The directory that destroyed the system, which is at /sys/firmware/efi/efivars/ stores information and scripts that the computer uses to boot
My understanding is that "/sys/firmware/efi/efivars" is used to mount UEFI's non-volatile storage area, which is used for variables like additional boot-manager entries, and UEFI preferences. However, this is the first I've heard of it.
To confirm my understanding, and help distinguish the difference between what it does versus what the ESP does, I did a test using a UEFI virtual machine running Arch Linux. I'm not silly enough to try this on my host computer
1. As you can see here
, I have custom UEFI settings, and a custom entry to boot Arch Linux.
2. As you can see here
, Arch Linux has automatically mounted my UEFI's efivars storage, and several variables are present.
3. As you can see here
, Arch Linux hasn't mounted my ESP, and when I do, you can see Grub is installed for use with Arch Linux.
4. As you can see here
, I've zeroed my ESP. Arch Linux is no longer bootable.
5. As you can see here
, despite no longer having an ESP, there is still an entry for Arch Linux in my UEFI. My understanding is that this is because that info is stored in efivars, a non-volatile section of UEFI storage.
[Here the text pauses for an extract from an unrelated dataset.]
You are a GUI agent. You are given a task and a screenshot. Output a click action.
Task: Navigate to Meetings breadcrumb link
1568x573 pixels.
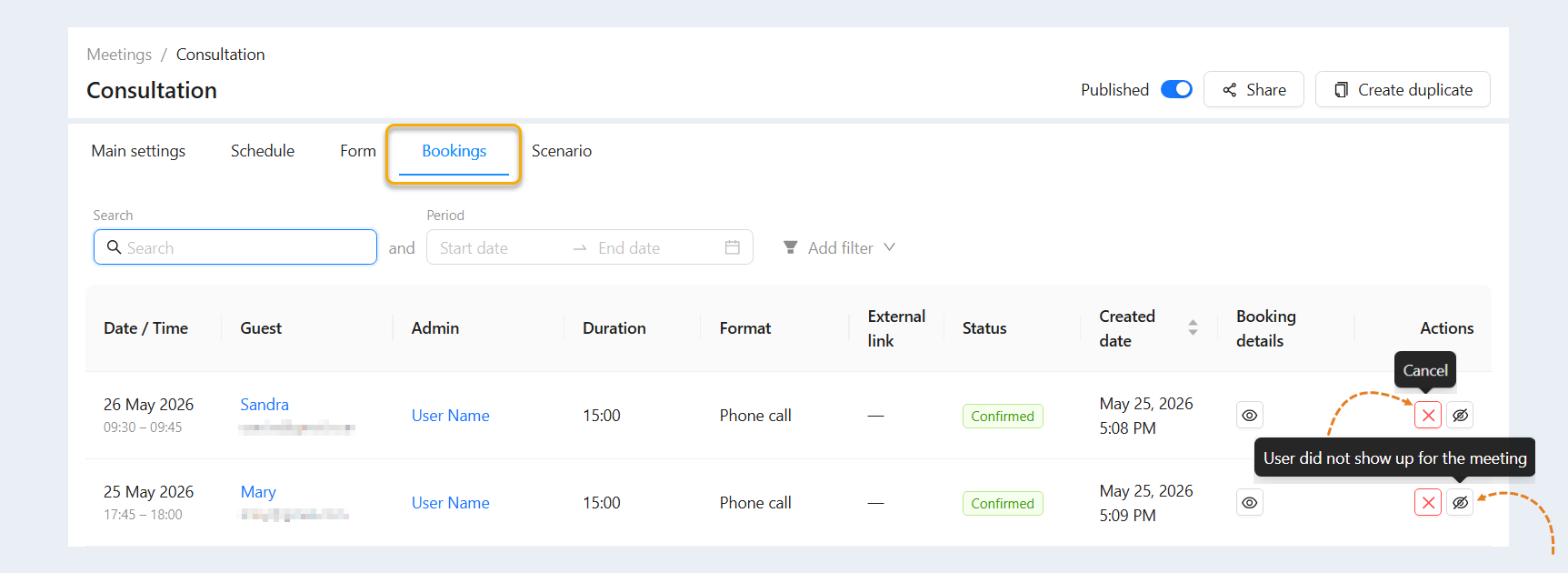(x=119, y=55)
6. To prepare for this test I restored the VM from a backup so that it does have an ESP again, otherwise I'd have no way to boot Arch Linux to do this next step. As you can see here
, I've attempted to delete my efivars, and most were. Some however, are not deletable, despite having appropriate privildges. My presumption is that this is because the UEFI doesn't allow these default entries to be deleted; makes sense. I take it this is where the system I'm using differs from the one the poster on the Arch forums was using. Though it doesn't explain why they cannot get into the UEFI at all.
7. As you can see here
, with my efivars deleted, my UEFI preferences are gone, as is my custom boot entry for Arch Linux.
8. As you can see here
, the system still works I had no trouble booting up a Debian installation disc.
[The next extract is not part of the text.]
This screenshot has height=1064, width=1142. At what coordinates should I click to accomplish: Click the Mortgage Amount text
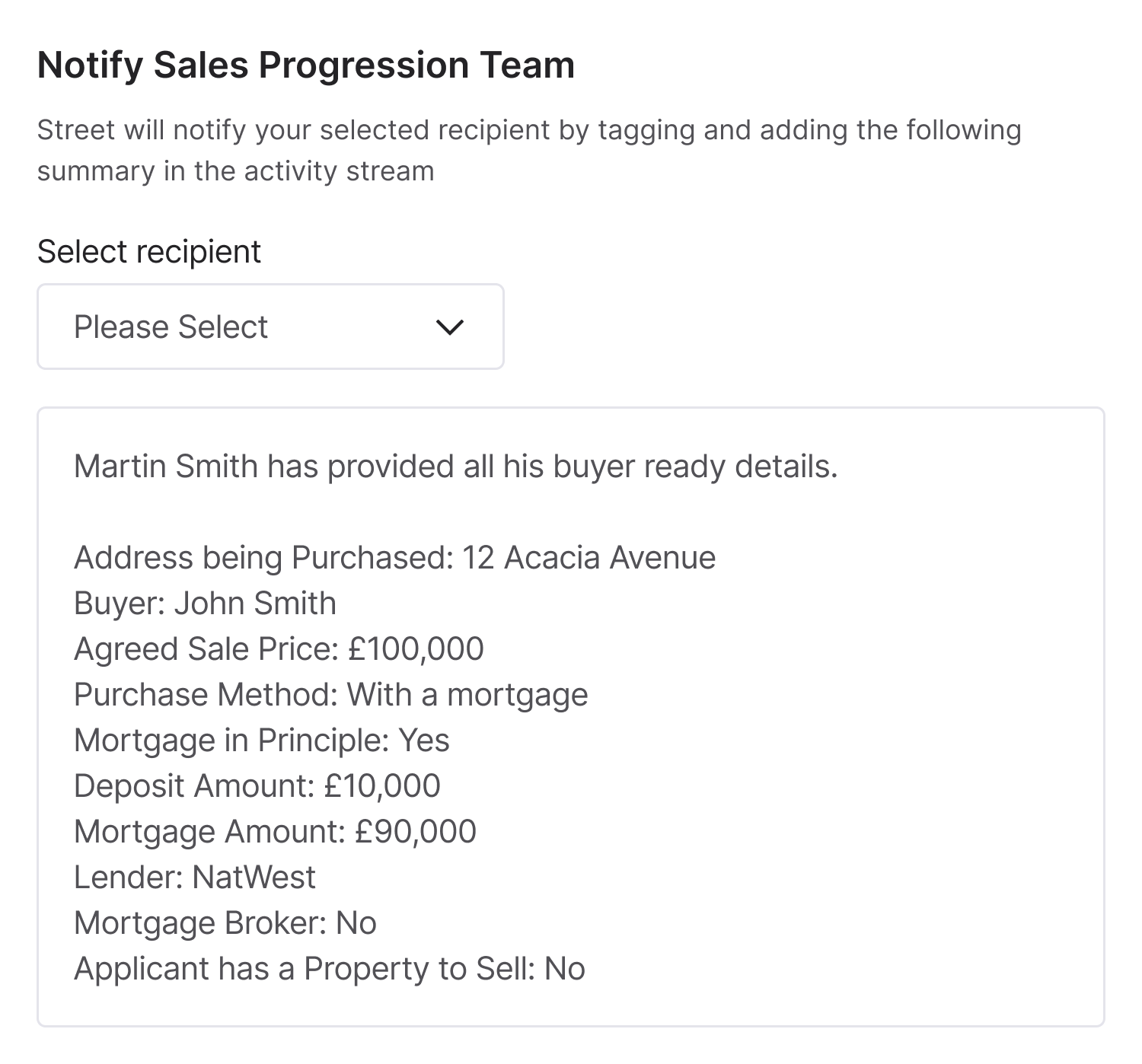coord(274,831)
As far as I can see there is no valid reason for an operating system to mount the efivars storage, unless the user wants to edit something. That's how the ESP is handled on most operating systems. Just one more reason for me not to use Arch Linux. I checked my Debian 8.0 UEFI VM, and it didn't automatically mount efivars. I'll have to look into how to manually mount it, just out of curiosity.
The way I read the article, and the Arch Linux thread, poor default OS settings, and a poor implementation of UEFI left the user's system exposed in a way he/she didn't know was possible. However, I'm still unclear on how the UEFI itself was wiped out. Shouldn't a UEFI screen with no boot entries have been presented?